### DIRECTIONS FOR THIS TASK
Write the data as a JSON list of strings, one string per line and no blank lines. Begin at the line that has "Identify the location", stop after the line that has "(1274, 16).", and leave the pictures out.

### RECORDS SUPPLIED
========================

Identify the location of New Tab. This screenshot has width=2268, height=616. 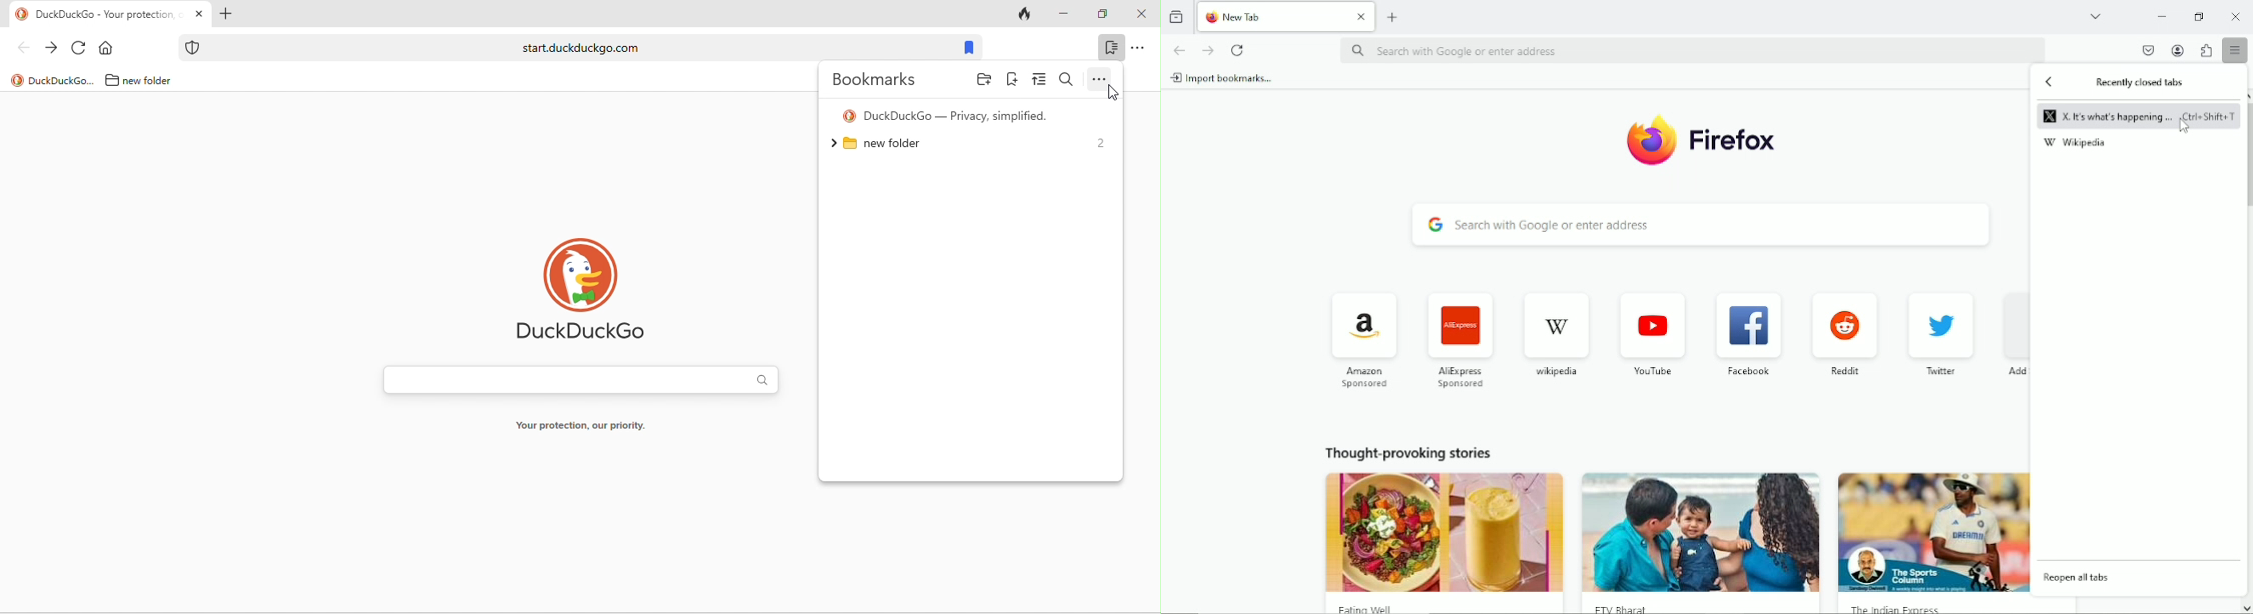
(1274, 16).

========================

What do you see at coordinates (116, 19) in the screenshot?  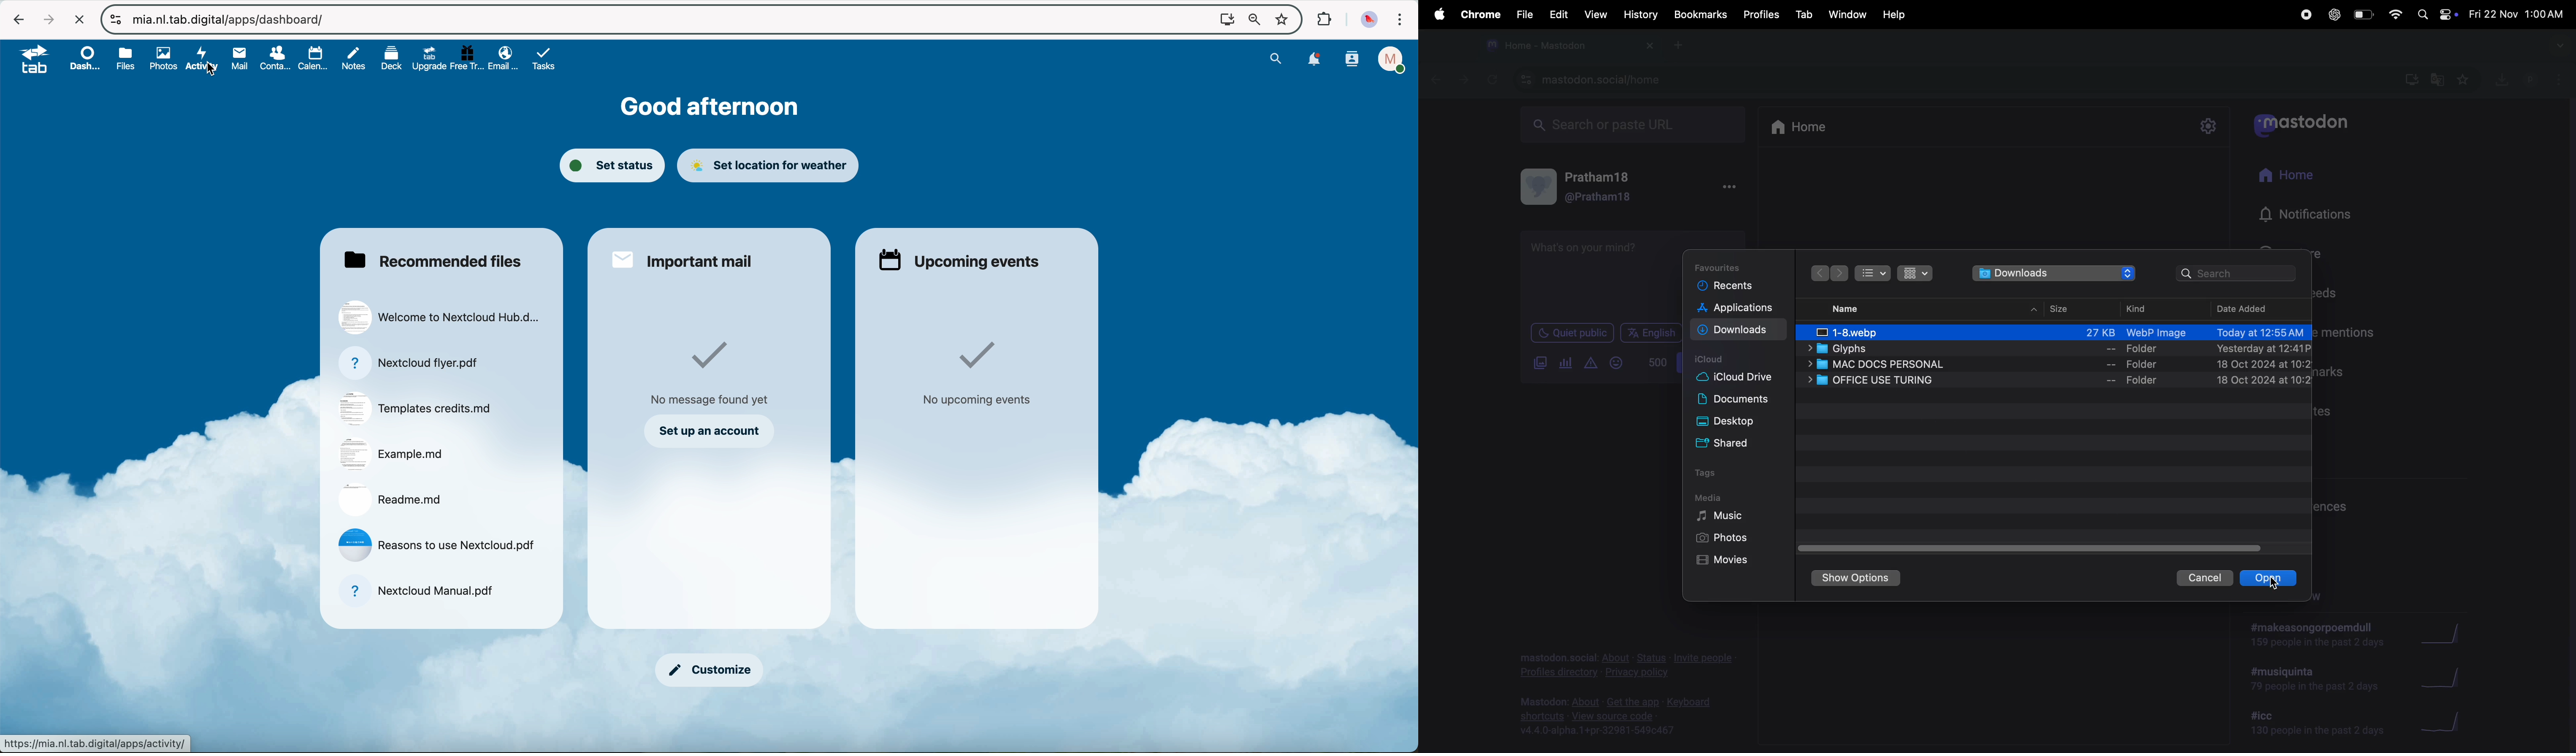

========================

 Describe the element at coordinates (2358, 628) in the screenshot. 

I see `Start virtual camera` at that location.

========================

### REPLY TO THE EXERCISE
[
  "Identify the location of New Tab. This screenshot has width=2268, height=616. ",
  "(1274, 16)."
]